The House Financial Services Committee has referred a bill to the full House that would give audit regulators a whistleblower system under Sarbanes-Oxley.

Introduced by Rep. Sylvia Garcia (D-Texas), the PCAOB Whistleblower Protection Act of 2019 would establish a whistleblower program for the Public Company Accounting Oversight Board much like that already operating at the Securities and Exchange Commission.

Congress created the SEC whistleblower program under Dodd-Frank to authorize the SEC to award those who came forward with original information related to securities law violations. The SEC is looking for tips on all nature of fraud, theft, bribery, manipulation, or false statements that might create unfair advantages in capital markets.

The SEC is authorized to award whistleblowers between 10 percent and 30 percent of sanctions reaching at least $1 million. Since issuing its first award in 2012, the SEC has doled out more than $300 million to whistleblowers whose tips have so far produced more than $2 billion in financial remedies. The largest award, $50 million, was shared by two whistleblowers in 2018.

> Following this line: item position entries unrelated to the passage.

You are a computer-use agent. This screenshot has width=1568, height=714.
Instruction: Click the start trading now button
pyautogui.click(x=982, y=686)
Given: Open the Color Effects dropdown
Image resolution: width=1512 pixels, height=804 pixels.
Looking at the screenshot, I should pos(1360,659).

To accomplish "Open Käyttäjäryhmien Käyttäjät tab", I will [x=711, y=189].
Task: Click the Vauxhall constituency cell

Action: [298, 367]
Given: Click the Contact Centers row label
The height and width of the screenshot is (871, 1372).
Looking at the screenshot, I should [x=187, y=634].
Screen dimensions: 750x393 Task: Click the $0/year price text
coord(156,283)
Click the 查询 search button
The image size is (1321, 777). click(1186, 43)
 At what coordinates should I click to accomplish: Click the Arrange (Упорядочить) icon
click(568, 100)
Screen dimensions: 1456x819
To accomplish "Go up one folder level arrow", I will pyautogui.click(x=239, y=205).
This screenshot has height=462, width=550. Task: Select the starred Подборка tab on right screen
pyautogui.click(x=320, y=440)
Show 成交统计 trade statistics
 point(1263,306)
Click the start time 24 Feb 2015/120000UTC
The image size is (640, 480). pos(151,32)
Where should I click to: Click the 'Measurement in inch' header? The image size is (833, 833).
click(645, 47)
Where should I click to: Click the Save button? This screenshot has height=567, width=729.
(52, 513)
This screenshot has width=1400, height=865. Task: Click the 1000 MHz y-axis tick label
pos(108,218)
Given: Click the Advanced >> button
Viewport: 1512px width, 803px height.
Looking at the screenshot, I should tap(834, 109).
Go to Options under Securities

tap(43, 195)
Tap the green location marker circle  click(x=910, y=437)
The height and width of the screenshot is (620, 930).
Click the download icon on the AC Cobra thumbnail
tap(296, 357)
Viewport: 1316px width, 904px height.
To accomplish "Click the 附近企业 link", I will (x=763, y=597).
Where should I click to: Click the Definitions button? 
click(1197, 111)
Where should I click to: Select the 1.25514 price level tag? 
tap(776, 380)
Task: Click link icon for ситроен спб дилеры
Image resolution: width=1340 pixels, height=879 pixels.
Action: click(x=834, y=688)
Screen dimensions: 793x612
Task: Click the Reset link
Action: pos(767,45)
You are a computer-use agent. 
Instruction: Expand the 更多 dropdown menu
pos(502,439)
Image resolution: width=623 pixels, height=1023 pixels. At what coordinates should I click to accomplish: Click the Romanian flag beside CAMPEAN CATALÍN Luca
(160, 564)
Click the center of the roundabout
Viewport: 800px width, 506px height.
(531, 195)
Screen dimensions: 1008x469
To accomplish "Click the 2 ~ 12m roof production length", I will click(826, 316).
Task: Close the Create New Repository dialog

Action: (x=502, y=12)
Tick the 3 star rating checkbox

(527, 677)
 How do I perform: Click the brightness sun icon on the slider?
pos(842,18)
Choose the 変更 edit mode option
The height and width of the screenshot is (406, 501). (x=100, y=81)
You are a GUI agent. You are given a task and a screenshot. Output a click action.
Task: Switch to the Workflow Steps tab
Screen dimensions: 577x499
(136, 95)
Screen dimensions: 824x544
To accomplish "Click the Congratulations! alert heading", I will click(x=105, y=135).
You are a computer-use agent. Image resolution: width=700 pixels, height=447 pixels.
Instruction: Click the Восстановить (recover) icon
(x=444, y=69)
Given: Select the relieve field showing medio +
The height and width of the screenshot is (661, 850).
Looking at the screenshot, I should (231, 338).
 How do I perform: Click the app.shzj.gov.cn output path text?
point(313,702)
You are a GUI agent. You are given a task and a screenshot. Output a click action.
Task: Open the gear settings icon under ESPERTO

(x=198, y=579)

The proposed PCAOB whistleblower act would authorize the PCAOB to reward whistleblowers with payouts of 10 percent to 50 percent on sanctions as small as $2,500. The program would award whistleblowers who share original information with the board that leads to enforcement actions related to violations of the PCAOB’s standards and rules.

The PCAOB had no comment on the legislation, but its enforcement leaders are likely even more eager to see action on a Senate bill that would lift the veil of privacy hiding its disciplinary proceedings from public view. Sen. Jack Reed (D-R.I.) reintroduced legislation now awaiting action in the Committee on Banking, Housing, and Urban Affairs that would permit the PCAOB to perform its disciplinary proceedings in public.

Sarbanes-Oxley requires that parties to enforcement actions consent to public disclosure before matters are fully settled. The PCAOB has said historically that incentivizes those who are accused of wrongdoing to drag out actions with appeals and other procedural tactics to stall any public disclosure until long after an alleged violation might have occurred.

In reintroducing the bill, Reed said such privacy over PCAOB proceedings is different from nearly all other regulatory bodies, including the SEC, the Financial Industry Regulatory Authority, the Federal Deposit Insurance Corp., the U.S. Commodity Futures Trading Commission, and the U.S. Department of Labor, among others. The bill has been introduced in Congress before but failed to gain traction.